92 : 集結
賑やかな通り、立ち並ぶ屋台。行き交う人々の隙間を拭い、俺達は走った。ぶつかる前に回避し、地面を蹴って路地裏の階段を飛び降りる。
変わらない街並み、よく晴れた空。再集結にはぴったりな天気だ。
「時刻は!?」
「昼前! 丁度いいくらいだな!」
よしよし、目指せ一番乗り!
「なんだおめェ! 喧嘩売ってんのかコラァ!!」
響く怒声、武器屋の方からだ。喧嘩か?
「辛気臭せェツラしやがってよぉ! 俺を誰だと思ってやが──ぶへェッ!?」
方向転換しそちらを覗く。シュヴァルツが全身で「面倒事に首突っ込むな」と訴えていたが無視。

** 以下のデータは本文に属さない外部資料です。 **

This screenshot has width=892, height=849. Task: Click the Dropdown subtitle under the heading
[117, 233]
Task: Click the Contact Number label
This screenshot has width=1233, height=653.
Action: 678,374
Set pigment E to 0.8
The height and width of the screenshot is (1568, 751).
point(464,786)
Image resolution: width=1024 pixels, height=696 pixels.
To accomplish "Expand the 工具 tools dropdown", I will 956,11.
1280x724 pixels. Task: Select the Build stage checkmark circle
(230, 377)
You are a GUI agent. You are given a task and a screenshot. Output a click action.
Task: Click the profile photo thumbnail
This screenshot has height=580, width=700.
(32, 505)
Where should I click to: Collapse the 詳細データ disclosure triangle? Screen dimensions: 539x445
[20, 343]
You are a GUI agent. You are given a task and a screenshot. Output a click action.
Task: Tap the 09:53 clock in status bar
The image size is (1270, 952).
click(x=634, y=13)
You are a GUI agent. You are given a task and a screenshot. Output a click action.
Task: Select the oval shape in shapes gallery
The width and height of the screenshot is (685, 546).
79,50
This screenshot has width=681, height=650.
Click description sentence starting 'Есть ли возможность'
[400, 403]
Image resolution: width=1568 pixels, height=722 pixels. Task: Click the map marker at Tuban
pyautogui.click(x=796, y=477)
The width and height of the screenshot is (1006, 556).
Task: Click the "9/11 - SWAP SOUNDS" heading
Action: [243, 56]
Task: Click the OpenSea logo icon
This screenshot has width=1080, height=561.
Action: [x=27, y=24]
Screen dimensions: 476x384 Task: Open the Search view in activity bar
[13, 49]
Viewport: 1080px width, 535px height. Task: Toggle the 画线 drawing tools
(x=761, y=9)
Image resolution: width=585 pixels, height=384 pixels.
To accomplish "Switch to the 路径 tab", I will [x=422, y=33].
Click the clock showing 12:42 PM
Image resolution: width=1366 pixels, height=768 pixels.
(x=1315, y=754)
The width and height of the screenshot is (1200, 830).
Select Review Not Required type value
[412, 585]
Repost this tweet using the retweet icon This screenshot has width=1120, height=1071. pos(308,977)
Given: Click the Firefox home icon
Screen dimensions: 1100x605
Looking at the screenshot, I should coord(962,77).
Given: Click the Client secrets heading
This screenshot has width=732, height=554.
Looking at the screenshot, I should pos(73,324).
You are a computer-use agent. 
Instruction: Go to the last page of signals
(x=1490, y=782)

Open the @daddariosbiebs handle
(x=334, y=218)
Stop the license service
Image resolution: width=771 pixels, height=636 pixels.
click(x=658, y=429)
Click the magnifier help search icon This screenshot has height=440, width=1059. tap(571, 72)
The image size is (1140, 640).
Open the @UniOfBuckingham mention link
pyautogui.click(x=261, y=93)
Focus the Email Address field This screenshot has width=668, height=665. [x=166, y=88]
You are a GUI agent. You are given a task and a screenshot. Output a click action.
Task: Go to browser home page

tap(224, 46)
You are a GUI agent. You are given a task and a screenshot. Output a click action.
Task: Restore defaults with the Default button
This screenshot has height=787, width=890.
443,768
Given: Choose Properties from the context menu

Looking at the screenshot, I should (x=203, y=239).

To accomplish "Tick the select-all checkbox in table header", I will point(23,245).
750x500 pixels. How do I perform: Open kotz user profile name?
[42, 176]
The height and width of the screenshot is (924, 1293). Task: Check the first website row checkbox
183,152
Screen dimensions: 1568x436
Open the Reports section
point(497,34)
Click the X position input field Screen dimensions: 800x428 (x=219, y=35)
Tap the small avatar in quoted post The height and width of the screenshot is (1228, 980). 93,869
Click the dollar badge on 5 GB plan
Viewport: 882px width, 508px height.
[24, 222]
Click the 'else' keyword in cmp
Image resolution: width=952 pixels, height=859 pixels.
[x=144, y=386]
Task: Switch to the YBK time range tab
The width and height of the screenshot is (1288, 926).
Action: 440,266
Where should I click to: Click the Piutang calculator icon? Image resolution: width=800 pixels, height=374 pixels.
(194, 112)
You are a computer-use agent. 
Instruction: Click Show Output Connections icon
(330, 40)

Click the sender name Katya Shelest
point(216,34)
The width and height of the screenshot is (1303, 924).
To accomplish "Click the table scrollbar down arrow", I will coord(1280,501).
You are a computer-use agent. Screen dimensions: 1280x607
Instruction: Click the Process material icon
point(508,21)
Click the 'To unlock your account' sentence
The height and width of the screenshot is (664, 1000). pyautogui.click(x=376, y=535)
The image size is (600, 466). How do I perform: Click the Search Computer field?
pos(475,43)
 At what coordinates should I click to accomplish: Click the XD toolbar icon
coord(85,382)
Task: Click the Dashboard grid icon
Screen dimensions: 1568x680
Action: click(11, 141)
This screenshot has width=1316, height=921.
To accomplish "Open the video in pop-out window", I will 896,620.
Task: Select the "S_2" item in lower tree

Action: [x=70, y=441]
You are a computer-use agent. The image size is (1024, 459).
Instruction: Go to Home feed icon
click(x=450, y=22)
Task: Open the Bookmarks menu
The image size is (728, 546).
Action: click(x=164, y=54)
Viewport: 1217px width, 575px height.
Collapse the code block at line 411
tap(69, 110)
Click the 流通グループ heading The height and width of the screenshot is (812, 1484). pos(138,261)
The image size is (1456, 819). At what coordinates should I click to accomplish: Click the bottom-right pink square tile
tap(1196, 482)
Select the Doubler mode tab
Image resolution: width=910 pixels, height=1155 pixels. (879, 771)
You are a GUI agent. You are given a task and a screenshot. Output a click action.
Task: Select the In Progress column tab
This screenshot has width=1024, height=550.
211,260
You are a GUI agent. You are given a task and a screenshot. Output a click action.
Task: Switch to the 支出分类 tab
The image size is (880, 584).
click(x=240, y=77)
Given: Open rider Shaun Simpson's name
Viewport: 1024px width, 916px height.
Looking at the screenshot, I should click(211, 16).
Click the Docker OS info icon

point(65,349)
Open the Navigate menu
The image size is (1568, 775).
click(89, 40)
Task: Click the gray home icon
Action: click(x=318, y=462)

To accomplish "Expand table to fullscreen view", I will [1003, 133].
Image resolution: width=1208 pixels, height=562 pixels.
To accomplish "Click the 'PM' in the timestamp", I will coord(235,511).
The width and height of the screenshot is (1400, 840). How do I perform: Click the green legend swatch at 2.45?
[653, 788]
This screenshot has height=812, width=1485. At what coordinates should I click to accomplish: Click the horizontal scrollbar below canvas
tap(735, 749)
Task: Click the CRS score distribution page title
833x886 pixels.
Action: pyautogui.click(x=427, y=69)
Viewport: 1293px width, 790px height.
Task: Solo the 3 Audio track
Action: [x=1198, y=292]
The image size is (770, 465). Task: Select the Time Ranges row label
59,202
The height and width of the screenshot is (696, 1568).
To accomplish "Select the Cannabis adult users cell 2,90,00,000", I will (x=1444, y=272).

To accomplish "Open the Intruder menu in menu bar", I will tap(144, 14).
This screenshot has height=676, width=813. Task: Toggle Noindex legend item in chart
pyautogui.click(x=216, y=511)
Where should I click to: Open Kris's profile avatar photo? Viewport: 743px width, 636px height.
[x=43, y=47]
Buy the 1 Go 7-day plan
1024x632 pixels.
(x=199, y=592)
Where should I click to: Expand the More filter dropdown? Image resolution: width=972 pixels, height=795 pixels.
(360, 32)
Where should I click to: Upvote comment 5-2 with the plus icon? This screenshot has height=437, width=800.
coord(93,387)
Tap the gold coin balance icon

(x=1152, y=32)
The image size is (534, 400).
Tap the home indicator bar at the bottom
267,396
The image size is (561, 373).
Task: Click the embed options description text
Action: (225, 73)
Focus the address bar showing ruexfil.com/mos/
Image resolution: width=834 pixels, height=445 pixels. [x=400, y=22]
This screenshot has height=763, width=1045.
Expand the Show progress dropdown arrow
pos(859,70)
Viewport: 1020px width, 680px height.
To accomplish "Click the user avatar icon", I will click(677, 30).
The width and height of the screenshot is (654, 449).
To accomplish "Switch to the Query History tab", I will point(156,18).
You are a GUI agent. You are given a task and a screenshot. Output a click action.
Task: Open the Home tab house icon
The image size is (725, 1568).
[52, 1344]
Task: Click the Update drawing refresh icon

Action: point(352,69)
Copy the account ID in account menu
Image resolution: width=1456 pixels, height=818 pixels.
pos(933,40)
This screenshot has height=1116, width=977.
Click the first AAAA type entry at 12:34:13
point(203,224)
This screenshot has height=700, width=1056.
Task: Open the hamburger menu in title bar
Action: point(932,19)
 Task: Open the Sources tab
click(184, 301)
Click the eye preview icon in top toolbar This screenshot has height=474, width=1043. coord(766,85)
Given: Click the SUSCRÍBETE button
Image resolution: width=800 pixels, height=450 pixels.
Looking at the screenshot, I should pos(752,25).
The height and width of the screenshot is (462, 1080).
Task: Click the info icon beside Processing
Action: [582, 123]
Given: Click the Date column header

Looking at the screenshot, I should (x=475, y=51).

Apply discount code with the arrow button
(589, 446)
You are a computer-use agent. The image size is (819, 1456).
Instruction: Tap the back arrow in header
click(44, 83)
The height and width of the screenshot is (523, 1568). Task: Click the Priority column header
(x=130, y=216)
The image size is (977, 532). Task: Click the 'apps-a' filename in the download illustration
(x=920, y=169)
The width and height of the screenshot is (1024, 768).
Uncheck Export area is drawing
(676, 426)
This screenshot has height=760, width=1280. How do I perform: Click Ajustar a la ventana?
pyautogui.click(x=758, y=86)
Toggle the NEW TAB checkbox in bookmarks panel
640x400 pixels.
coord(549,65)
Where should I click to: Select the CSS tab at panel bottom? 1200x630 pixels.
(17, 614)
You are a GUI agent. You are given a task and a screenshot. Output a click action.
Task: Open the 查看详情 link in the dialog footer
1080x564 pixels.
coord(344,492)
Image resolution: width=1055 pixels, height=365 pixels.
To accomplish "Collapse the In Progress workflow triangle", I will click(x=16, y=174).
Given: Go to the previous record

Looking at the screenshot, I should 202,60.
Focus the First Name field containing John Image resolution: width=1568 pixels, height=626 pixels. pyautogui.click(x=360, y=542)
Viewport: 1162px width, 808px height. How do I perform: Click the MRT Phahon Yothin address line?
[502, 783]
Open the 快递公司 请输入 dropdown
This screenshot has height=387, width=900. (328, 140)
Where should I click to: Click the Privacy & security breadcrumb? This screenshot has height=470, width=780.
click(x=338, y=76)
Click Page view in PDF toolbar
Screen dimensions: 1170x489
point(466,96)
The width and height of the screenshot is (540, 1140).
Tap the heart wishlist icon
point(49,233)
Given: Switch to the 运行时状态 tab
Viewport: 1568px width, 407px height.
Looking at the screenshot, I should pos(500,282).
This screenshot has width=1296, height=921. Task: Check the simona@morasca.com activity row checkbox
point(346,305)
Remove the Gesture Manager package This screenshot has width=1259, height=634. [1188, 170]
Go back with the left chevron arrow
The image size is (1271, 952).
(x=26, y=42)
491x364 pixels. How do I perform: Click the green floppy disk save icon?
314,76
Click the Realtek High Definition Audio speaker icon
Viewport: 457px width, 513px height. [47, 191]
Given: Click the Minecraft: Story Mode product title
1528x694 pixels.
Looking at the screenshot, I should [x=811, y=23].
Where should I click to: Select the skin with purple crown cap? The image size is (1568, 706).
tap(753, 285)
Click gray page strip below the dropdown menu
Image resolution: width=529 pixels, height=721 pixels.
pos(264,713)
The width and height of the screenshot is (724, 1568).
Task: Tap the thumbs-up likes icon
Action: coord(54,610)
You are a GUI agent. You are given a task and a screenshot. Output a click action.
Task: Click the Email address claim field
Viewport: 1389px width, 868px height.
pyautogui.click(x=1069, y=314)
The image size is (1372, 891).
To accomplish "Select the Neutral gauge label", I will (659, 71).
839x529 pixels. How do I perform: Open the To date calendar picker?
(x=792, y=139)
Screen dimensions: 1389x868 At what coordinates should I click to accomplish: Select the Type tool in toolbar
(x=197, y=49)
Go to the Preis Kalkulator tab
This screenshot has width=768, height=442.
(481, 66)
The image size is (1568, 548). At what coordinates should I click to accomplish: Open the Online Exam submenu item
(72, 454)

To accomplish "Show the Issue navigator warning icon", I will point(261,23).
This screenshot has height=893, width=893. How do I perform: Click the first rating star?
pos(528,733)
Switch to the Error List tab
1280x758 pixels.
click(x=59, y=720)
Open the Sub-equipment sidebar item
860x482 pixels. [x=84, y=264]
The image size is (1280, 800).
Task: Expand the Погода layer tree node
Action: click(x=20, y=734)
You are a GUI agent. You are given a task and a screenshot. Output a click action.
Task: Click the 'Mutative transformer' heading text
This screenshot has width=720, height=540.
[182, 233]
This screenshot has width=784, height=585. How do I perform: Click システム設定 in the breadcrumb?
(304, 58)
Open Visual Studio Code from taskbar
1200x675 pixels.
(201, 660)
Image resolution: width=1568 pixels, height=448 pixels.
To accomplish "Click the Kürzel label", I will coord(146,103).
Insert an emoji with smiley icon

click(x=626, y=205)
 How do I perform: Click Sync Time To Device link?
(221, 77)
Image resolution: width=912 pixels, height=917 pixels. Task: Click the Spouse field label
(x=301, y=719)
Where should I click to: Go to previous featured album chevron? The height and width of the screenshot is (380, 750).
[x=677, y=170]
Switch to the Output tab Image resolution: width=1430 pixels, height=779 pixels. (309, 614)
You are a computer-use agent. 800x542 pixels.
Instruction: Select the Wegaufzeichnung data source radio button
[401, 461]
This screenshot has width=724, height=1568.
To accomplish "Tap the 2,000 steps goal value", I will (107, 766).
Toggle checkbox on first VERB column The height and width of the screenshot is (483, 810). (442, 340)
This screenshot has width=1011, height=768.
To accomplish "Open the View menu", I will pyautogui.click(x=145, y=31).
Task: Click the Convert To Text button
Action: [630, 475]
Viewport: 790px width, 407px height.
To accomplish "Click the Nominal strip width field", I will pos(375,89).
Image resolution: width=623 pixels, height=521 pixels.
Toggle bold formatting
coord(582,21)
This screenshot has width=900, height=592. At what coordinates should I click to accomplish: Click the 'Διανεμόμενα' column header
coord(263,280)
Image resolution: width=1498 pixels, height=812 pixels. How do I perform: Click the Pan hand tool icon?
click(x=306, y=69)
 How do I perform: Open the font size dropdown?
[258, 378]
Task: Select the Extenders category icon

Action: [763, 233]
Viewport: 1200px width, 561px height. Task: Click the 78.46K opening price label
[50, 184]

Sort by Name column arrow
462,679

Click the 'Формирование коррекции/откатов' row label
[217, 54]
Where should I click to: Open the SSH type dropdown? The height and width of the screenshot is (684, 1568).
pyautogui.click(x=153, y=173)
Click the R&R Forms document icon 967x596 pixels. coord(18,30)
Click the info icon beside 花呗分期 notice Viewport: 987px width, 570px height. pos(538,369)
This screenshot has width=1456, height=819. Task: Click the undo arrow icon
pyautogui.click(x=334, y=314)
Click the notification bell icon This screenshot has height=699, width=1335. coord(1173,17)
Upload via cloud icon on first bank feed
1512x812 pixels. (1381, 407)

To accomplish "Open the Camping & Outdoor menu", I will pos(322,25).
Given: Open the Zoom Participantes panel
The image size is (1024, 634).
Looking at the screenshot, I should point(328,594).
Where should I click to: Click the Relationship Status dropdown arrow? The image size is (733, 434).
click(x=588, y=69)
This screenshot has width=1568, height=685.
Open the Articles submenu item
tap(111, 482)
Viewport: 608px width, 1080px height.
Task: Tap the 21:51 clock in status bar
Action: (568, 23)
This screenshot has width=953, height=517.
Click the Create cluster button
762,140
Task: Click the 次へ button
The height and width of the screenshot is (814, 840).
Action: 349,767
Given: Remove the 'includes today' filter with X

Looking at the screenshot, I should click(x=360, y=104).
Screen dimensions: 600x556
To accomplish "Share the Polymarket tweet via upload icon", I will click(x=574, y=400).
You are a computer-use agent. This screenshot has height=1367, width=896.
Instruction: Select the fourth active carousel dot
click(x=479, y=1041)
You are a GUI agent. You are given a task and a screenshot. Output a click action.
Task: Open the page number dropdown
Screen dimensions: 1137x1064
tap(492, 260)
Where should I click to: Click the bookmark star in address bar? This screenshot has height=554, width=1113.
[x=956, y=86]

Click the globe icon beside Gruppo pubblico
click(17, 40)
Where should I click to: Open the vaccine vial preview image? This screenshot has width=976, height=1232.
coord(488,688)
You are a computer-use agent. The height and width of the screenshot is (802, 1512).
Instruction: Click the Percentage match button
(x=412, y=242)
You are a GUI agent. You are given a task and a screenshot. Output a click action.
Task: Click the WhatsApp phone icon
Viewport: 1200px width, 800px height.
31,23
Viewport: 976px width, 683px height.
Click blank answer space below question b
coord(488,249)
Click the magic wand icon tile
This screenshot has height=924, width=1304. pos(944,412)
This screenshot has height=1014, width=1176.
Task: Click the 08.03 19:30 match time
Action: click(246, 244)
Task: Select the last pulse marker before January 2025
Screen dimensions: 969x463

鍛冶屋の入口、体格のいい男が胸倉を掴まれて持ち上げられている。
「公衆の面々でちょ〜っと騒ぎ起こしすぎっすよねぇー? 子供達もいるんすよ?」
「こら、そんなにキツくしない。全く……喧嘩っ早いんだから」
聞き覚えのある声。金髪頭の後ろ姿に、眼鏡をかけた横顔。その後ろに立つ、少年の手を引いた背の高い影。
「二人共、早く行くぞ。皆さんが待ってる」
「はいはーい! 兄貴!」
金髪頭が男の胸倉から手を離す。男は地面にへたり込んだ。手前にいた男が振り返る。黒に近い紺の髪に深い緑の瞳。背に担いだ細長い包み。あれは間違いない!
「おーい!! ブラウ────ッ!!」
「……は」
手を振り呼びかける。奥にいたゲイブとリラも、ブラウ、彼に手を引かれたクヴェル、皆が俺達を見た。両手をぶんぶん振り回しながら走る。ブレーキが効かず、スピードが止まらない。ブラウ達の後ろで、へたり込んでいた男が立ち上がった。お、丁度いい。
「おーい! 避けろ────ッ!」
「は? ちょっ……!」
思い切りよく石畳を蹴る。浮き上がった体は吸い込まれるように前へ飛んだ。避けたブラウ達、飛ぶ体のライン上にはチンピラ野郎。
「すっみませ──ん!!」
「ぐはぁ!?」
チンピラ野郎の鳩尾に頭突き。チンピラは鍛えているのかふっ飛ばされず、無事体は止まった。後ろからシュヴァルツが俺を呼ぶ声が聞こえる。
「何やってんだお前────ッ!!」
「止まれなかった! 悪い!!」
男は泡を吹いて気絶している。店から出てきた鍛冶屋のおじさんが倒れる男と俺達を交互に見ていた。
「あのぉ……」
「あぁはい! お騒がせしましたっす!!」
ゲイブがぺこぺこ頭を下げる。俺達も続いて頭を下げた。
「いやぁ、まあ、難癖つけられて困ってたからねぇ……助かったけどこりゃあ……」
「す、すんません……」
「まったく……帰ってきて早々、面倒事に巻き込まれるとは……」
「最初に仕掛けたのはゲイブだろー? なら、俺のせいじゃぁねぇ」
「面目ないっす……」
通りを五人、並んで歩く。あのあと衛兵に男を突き出し事情を説明、騒ぎを起こしたってことで周りに謝罪、と色々あった。
「これで、ロート達には完全に負けただろうな」
「げぇ!! 忘れてた!!」
シュヴァルツのちくりと刺す言葉。ブラウ達が慌てる俺を見た。
「ロート嬢達とは共に修行をしていたのでは?」
「あーうん、えーと……」
思わず言葉を濁らせた。
一年前、各々が修行に向かうことになった際、ブラウ達やオランジェ達が故郷に向かう中、俺、シュヴァルツ、ロート、ジルヴァ、ロゼの五人はこの地に残った。この街と迷宮、四層にあるジルヴァの故郷を行き来しながらレーゲンに稽古をつけてもらっていたのだ。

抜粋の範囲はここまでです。